02-03-2017 01:26 AM
Dear Cloudera Community,
is there any syntax to replace my query below for Impala database instead of Hive? I am intended to ingest table into impala from Oracle.
sqoop import --hive-import --connect "jdbc:oracle:thin:@(description=(address=(protocol=tcp)(host=192.168.1.3)(port=1521))(connect_data=(service_name=cdb)))" --table EMPLOYEE1 --username system --password XXXX --m 1
Solved! Go to Solution.
02-18-2017 02:56 AM
Thanks for advice and infact I am doing this only but I have one usecase where I am suppose to import one table from oracle11g to either Hive/Impala then add one field called DIMdatekey in resulting FACT table.
is it supported to add one column ie DIMdatekey in Hive's fact table and populate that field from DateDimension which is there in Hive.

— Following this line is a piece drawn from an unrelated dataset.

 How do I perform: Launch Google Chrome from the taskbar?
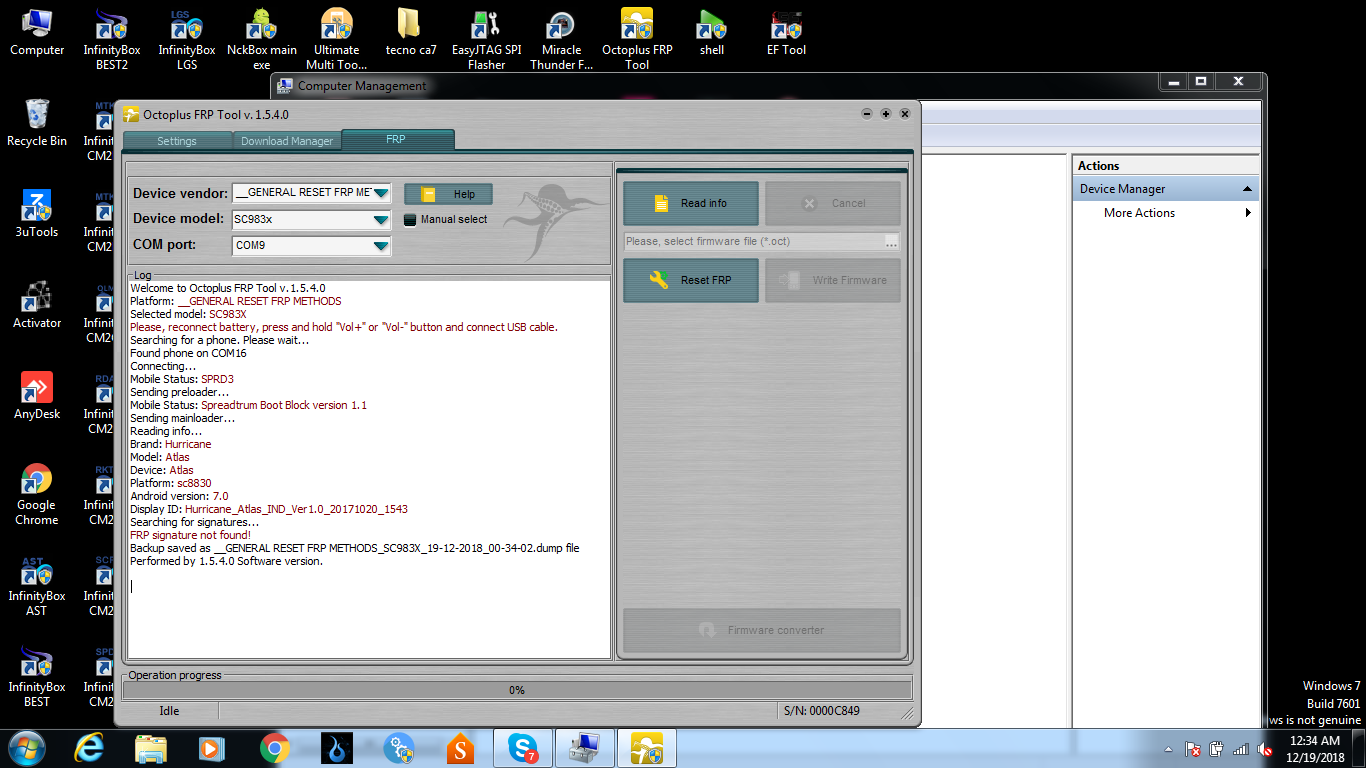point(273,747)
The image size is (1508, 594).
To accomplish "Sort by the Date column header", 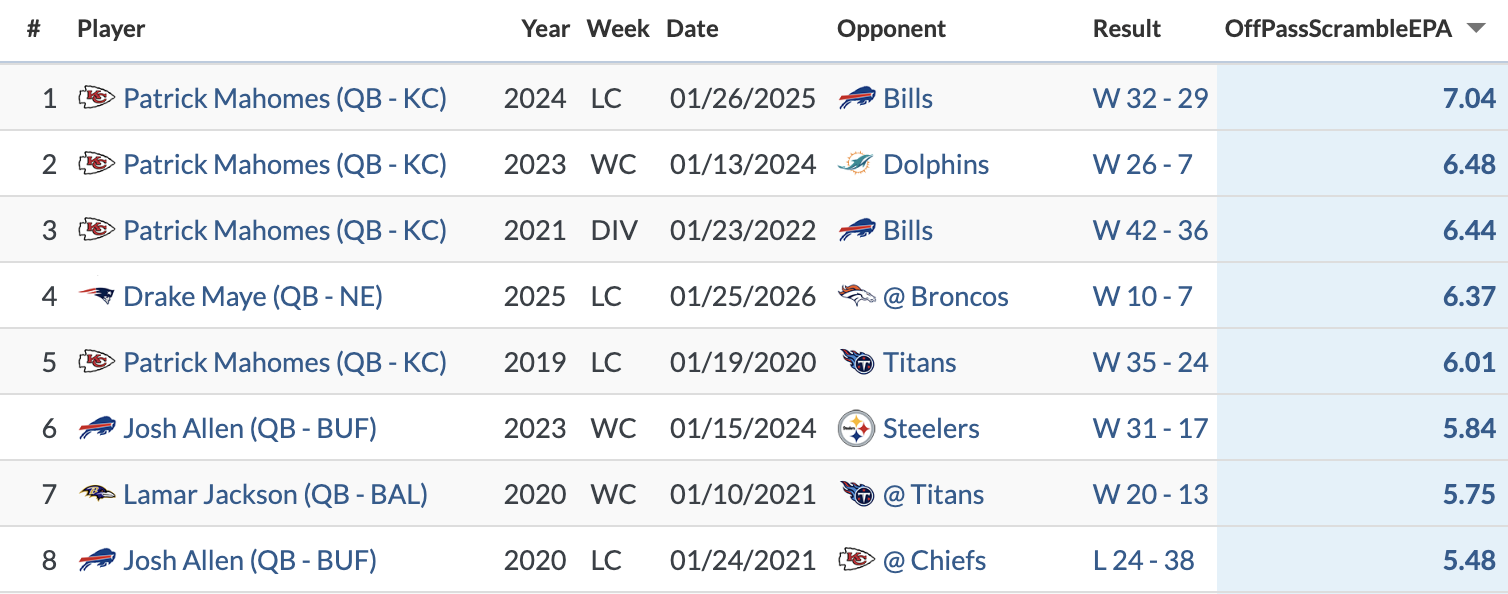I will pos(692,29).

Also, I am afraid of use of Hive knowing this fact below and like to use only Impala with Sqoop.
Limitation of Hive:
1--> All the ANSI SQL standard queries are not supported by HIVE QL(Hive query language)

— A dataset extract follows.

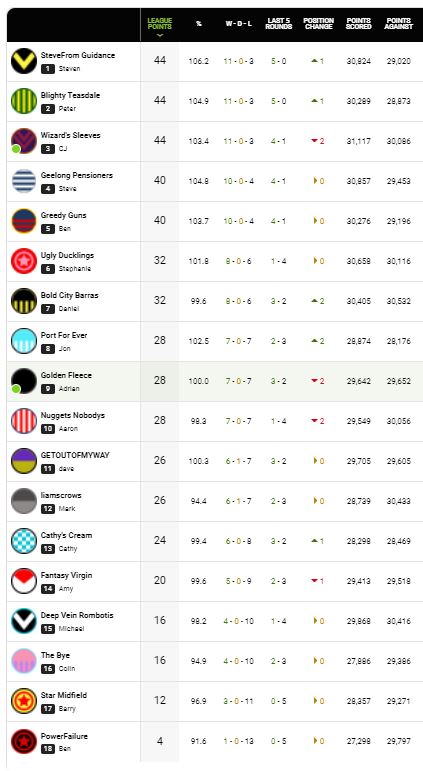Open Blighty Teasdale green striped team logo
The width and height of the screenshot is (423, 771).
[x=24, y=101]
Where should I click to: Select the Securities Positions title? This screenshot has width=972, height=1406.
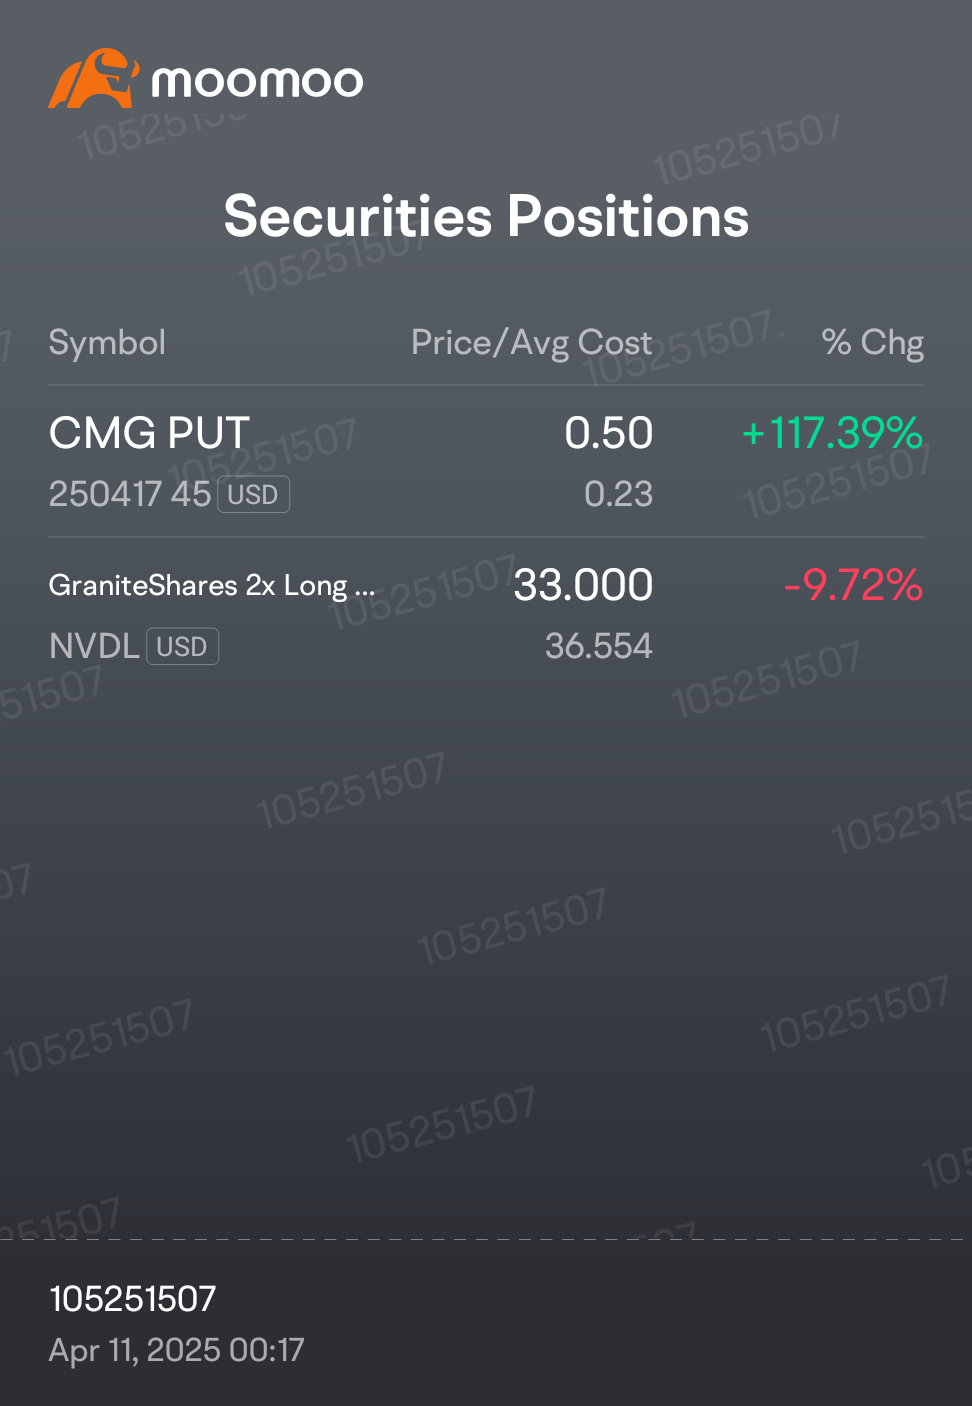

2--> Sub queries are not supported
3--> No support for update and delete operation
4--> doesn’t support ROW level Insert, Update, Delete. But you can generate new tables from queries or output query results to files.
5--> cannot change the column data type after the table is created
look forward someone to advice me on OLAP usecase with Hive/Impala in tandem with sqoop.
02-19-2017 11:37 PM
I dont fully understand your goal, but sqoop just transfers the data from Oracle to HDFS and updates the metadata. As mentioned above, Impala is absolutely fine with this, just do invalidate metadata or refresh on that table which was imported.
Regarding your case, if you need to extend the table - add one column - I would do it by transfering the imported table into a managed table (via Hive or Impala) and in that simple insert into ... select statement I would do the additional column. For this case wou don't need row level insert neither update or delete. And if you need to change some records (or remove) - you can still overwrite the partition. This approach is common for Hive and Impala (unless you are using Kudu, or Hive new transactions).
But the basics remain the same - HDFS is a append only system, si Hive does nothing else, just keeps the list of changes (inserts, deletes, updates) in separate file and then time by time overwrites the tables in the background.
Subquery is fully supported as far as I know, the data types can be easily changed via alter table replace command.